In order to reveal the microstructure, various chemical etchants (or sometimes thermal treatments) are utilized. A few common chemical etchants for revealing the grains are provided in Table 1.
Table 1: Common chemical etchants for revealing grain boundary/ second phases during metallography of a polished sample (of selected materials).
| S. No. | Material | Etchant |
|---|---|---|
| 1 | Mild Steel | Nital (100 mL ethanol, 1–10 mL Nitric Acid) for revealing ferrite and ferrite–carbide interfaces Picral (100 mL ethanol, 2 g Picric acid) |
| 2 | Cast Iron | Nital (100 mL ethanol, 1–10 mL Nitric Acid) |
| 3 | Copper | 30 mL HCl, 10 g FeCl₃, 120 mL Water or ethanol |
| 4 | Aluminium | 10 mL H₃PO₄ (85%), 90 mL Water |
| 5 | Nickel | 1 part HNO₃ (conc), 1 part Acetic acid (glacial) 7.5 mL HF, 2.5 mL HNO₃, 200 mL methanol |
| 6 | Titanium | 10 mL HF, 25 mL HNO₃, 45 mL glycerin, 20 mL Water 2 mL HF, 98 mL Water |
| 7 | Magnesium | 0.6 g Picric acid, 10 mL Ethanol (95%), 90 mL Water 2 mL HF (48%), 2 mL HNO₃ (conc.), 96 mL Water |
| 8 | Brass | 100 mL distilled Water, 50 mL Nitric acid, 8 mL Sulfuric acid, 7.5 g Ammonium chloride, 40 g Chromium (VI) oxide |
| 9 | Inconel | 20–30 mL distilled Water, 0–20 mL HNO₃, 20 mL HCl, 10 mL H₂O₂ (30%) (concentration variable) |
| 10 | Stainless Steel | 5–10 mL Hydrochloric acid (35%), 1–3 mL Selenic acid, 100 mL Ethyl alcohol (95%) HCl saturated with FeCl₃ |
Materials
The microstructure of copper (Cu) is presented in Fig.1. As pure copper is very soft, the removal of polishing scratches is not easy, and the same can be observed in the microstructure (Fig. 1). The brighter and darker regions arise because of different orientation of grains. Herein, electropolishing may be helpful in removing the scratches for better visualization of microstructure of softer materials. Consequently, brass (alloy of Cu and Zn) is harder and its microstructure is presented in Figure 2. The bright region is dendrites (alpha-phase of Zn), whereas the surrounding dark region is beta-phase (𝛽′, of Cu), Fig. 2. Further, Widmanstätten microstructure of brass is presented in Fig. 3, wherein long lath of alpha-phase (bright regions) is present within surrounding beta-matrix (𝛽′, dark-region).

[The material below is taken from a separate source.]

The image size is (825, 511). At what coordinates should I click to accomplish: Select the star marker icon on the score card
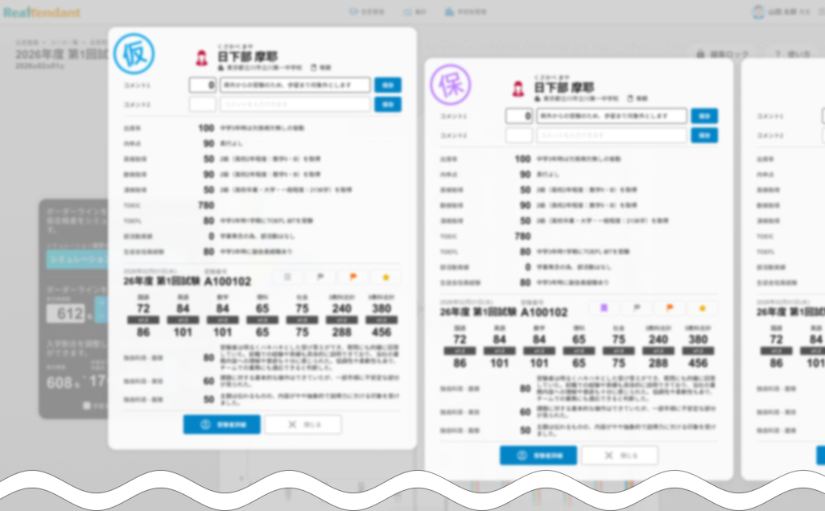pos(386,276)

Figure 1: Microstructure of Copper showing the grains. Also, note the scratches in the microstructure due to softer nature of copper, which makes it very difficult to completely remove the surface damage via polishing.
Figure 2: Microstructure of brass, an alloy of 60% copper and 40% zinc, showing alpha-lath structure (Zn) embedded within beta (𝛽′, Cu) matrix.

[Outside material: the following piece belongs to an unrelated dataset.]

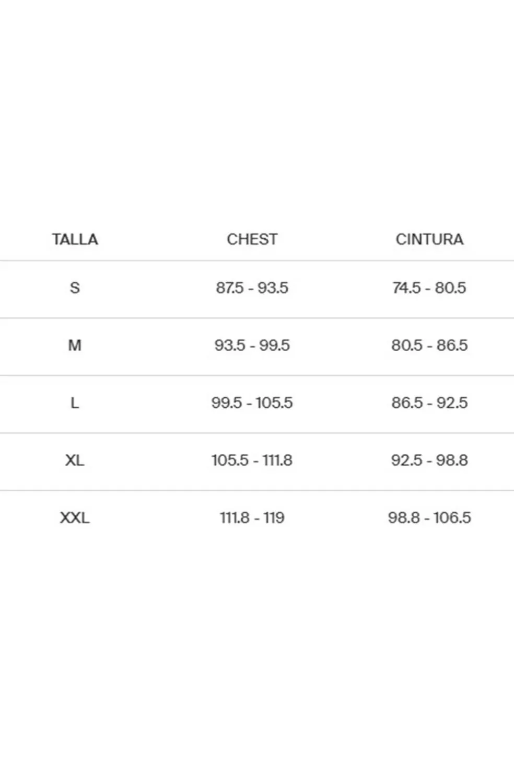Click chest range 105.5 - 111.8
The width and height of the screenshot is (514, 772).
[x=252, y=460]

Figure 3: Microstructure of brass showing Widmanstätten microstructure of brass exhibiting elongated alpha-lath structure (Zn) embedded within beta (𝛽′, Cu) matrix.
Microstructure of nodular cast-iron is also provided as Figure 4. Here in the nodules of carbon (graphite) are typically surrounded by ferrite with remaining matrix of pearlite (which can be revealed after etching the cast iron). Typically, Magnesium is added to promote formation of graphite spheroids. Here, the purpose of presenting the un-etched microstructure (Fig. 4) is to observe the size and distribution of the carbon nodules in the cast iron.

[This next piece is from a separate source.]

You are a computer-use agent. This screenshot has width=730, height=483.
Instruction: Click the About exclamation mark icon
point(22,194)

Figure 4: Microstructure showing the distribution of carbon (graphite) nodules in the nodular cast iron.
Heat treatment plays a very important role on the development of microstructure. Herein, as received microstructure of 0.45% C steel is presented (Fig. 5a), exhibiting >90% pearlite (dark phase) with ferrite at grain boundaries (white phase). Once the material is annealed (slow furnace cooling, Fig. 5b), a near thermodynamically equilibrium microstructure is obtained (i.e. ~60% pearlite). But, normalizing heat treatment (fast air-cooling) produces a finer microstructure (but with higher pearlite content), Fig. 5c. Thus, heat treatment plays a dominant role in engineering microstructure of steels.
Figure 5: Microstructure of 0.45%C steel (hypoeutectoid steel) of: a) as-received sample, b) Annealed heat-treatment, and c) normalizing heat treatment.